The real transfer results depend on a lot of things, but the foremost
parameter that dominates the transfer rates for a single TCP session is
the duration of the session. If the session is short-lived, regardless 
of what the maximum window size is, the transfer rate will be abysmal 
unless the TCP stack is modified to guesstimate the initial window.

For long lived TCP sessions, you want to have enough packets in flight 
to fill the bandwidth delay product of the link to get the maximum 
throughput.

Mark Allman, Sally Floyd, and quite a few other people have published 
numerous papers on this topic.

Essentially the answer is that the transfer rates diminish with 
increasing latency if and only if the sessions are short-lived.
This becomes a huge problem especially on high bandwidth satellite links 
where some real "interesting" TCP hacks are employed. Now add a DNS 
lookup or two to the beginning of the sessions and things really start
to look bad for short-duration traffic over high latency links.

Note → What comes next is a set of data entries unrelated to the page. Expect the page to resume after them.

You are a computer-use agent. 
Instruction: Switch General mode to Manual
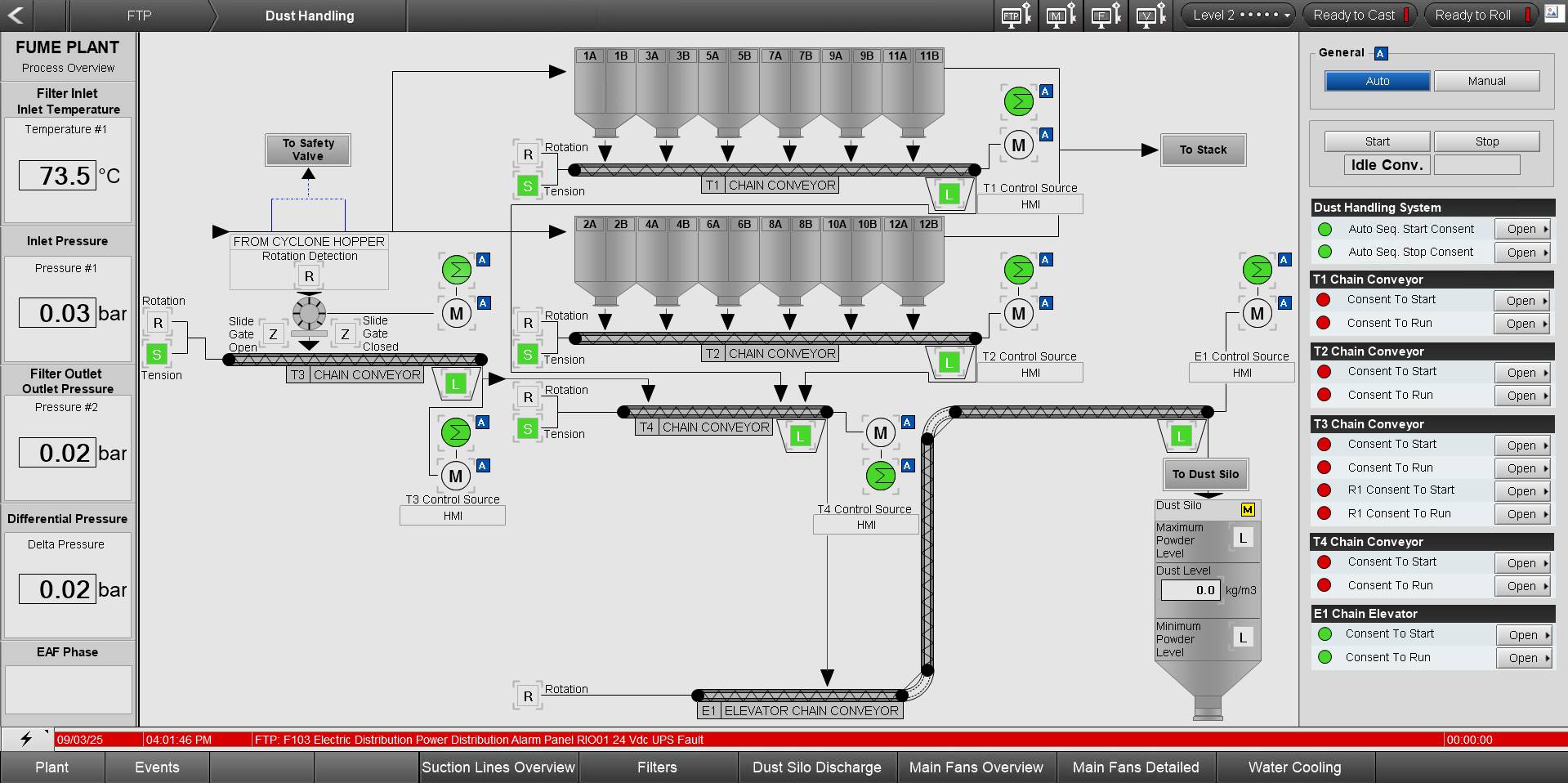tap(1486, 81)
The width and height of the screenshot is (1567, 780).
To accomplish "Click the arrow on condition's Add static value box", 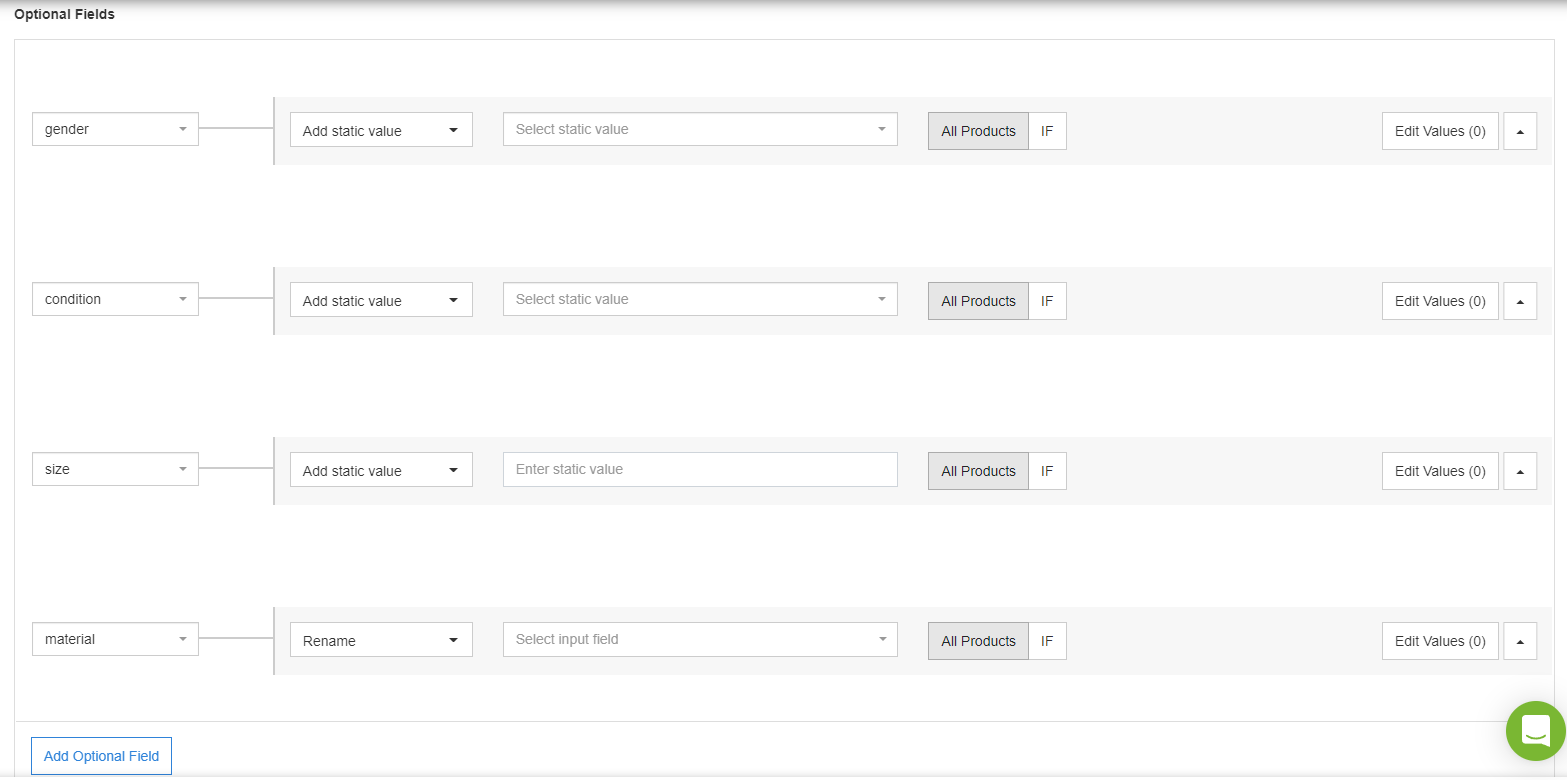I will click(452, 299).
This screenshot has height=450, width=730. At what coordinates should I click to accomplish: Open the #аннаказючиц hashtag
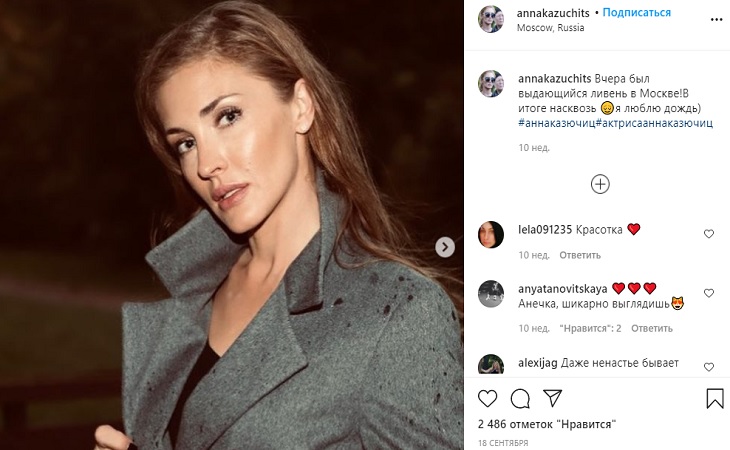point(556,122)
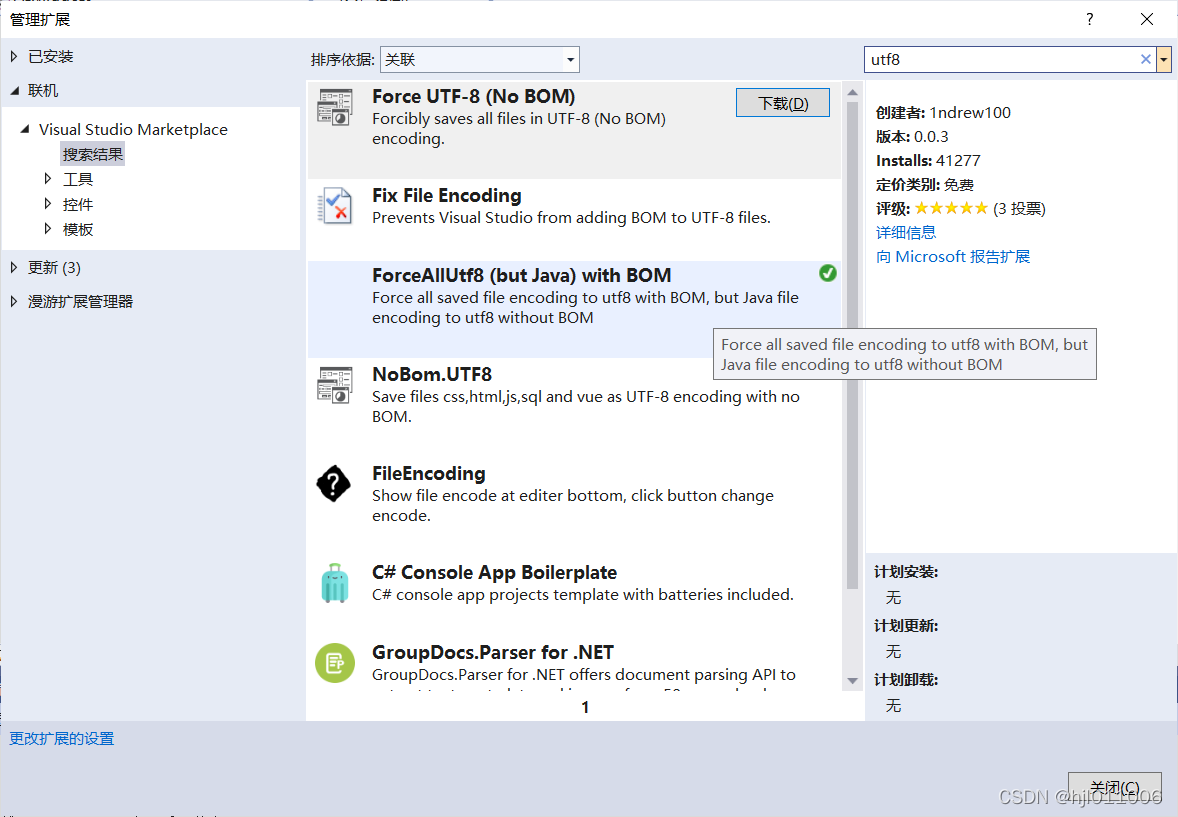Select 搜索结果 in the tree

(93, 155)
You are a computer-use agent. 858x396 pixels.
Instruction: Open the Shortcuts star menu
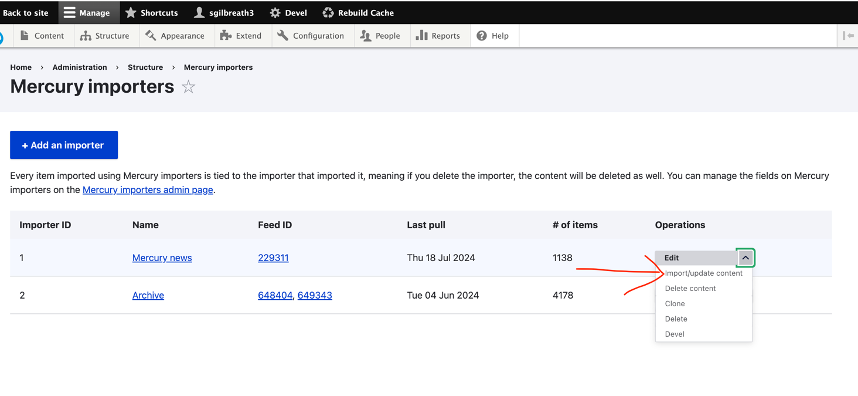152,13
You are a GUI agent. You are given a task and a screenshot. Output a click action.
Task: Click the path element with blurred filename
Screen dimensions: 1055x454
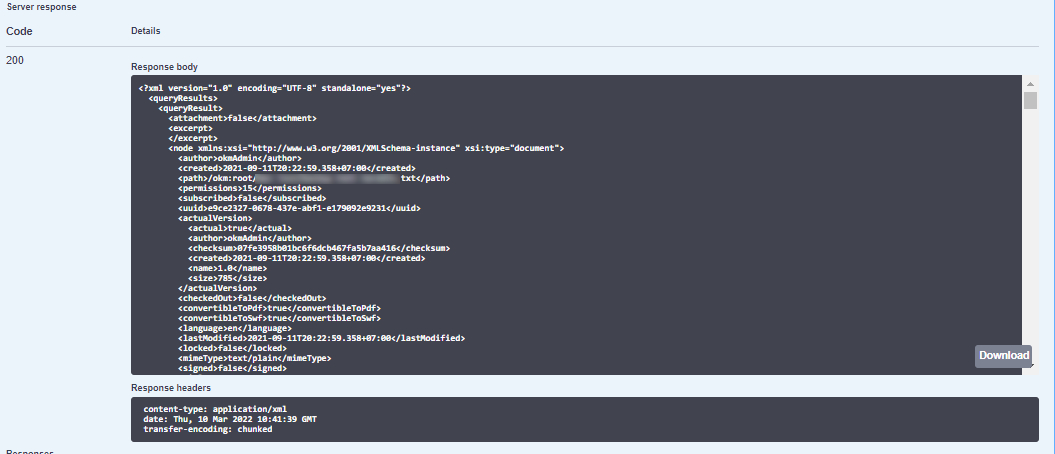[x=314, y=178]
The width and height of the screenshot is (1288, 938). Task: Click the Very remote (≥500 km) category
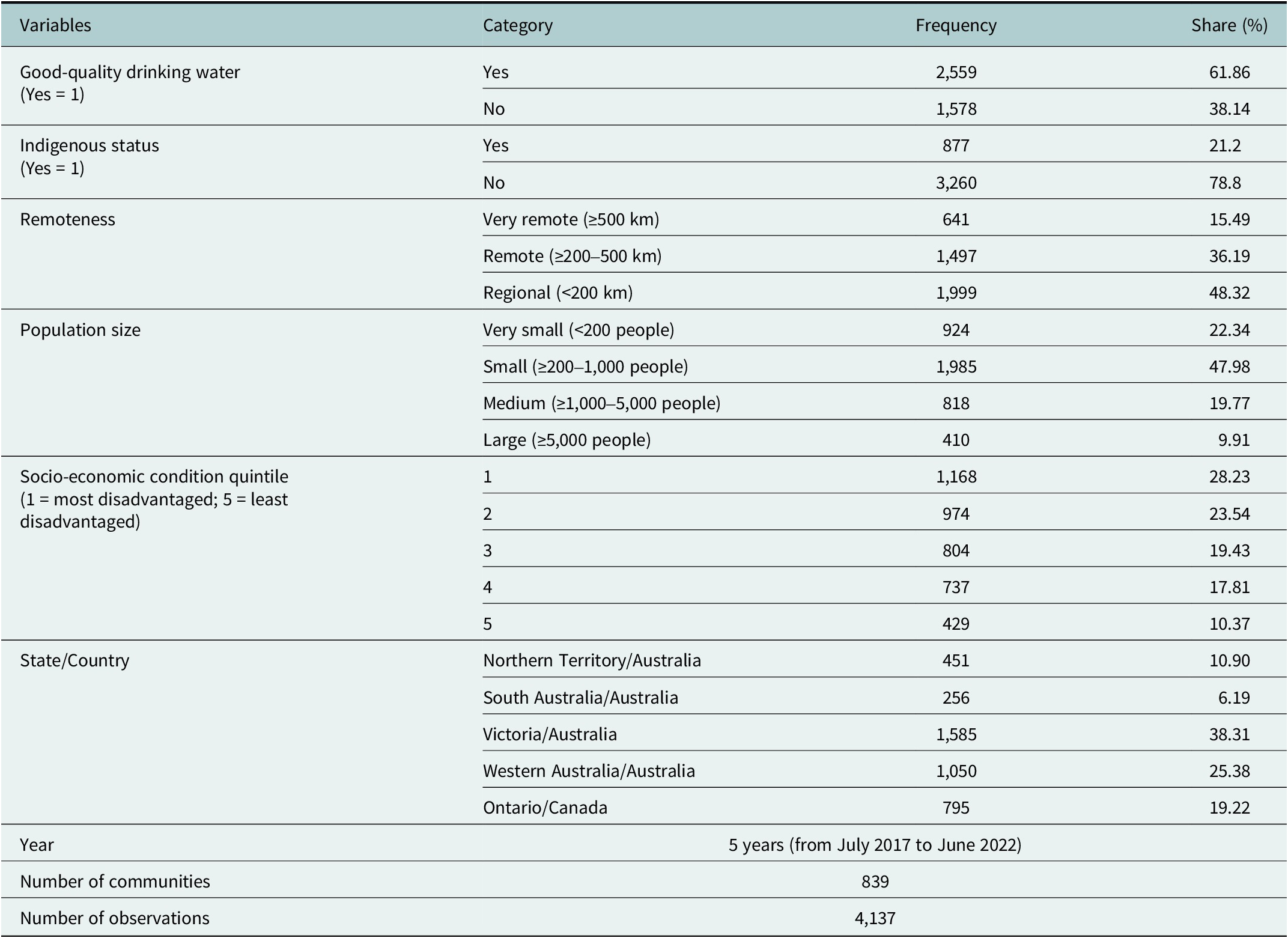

When you have many TCP sessions competing for the same link, then things 
start to look up.

Regards,

Bora Akyol


> On 11-mei-04, at 10:24, Jeff Nelson wrote:
> 
>> I realize that transfer rates across the Internet diminish significantly
>> with latency, but what's the good answer for someone shrunk down to
>> <10Mbps when the smallest pipe between them is 100Mbps and latency is
>> <40ms?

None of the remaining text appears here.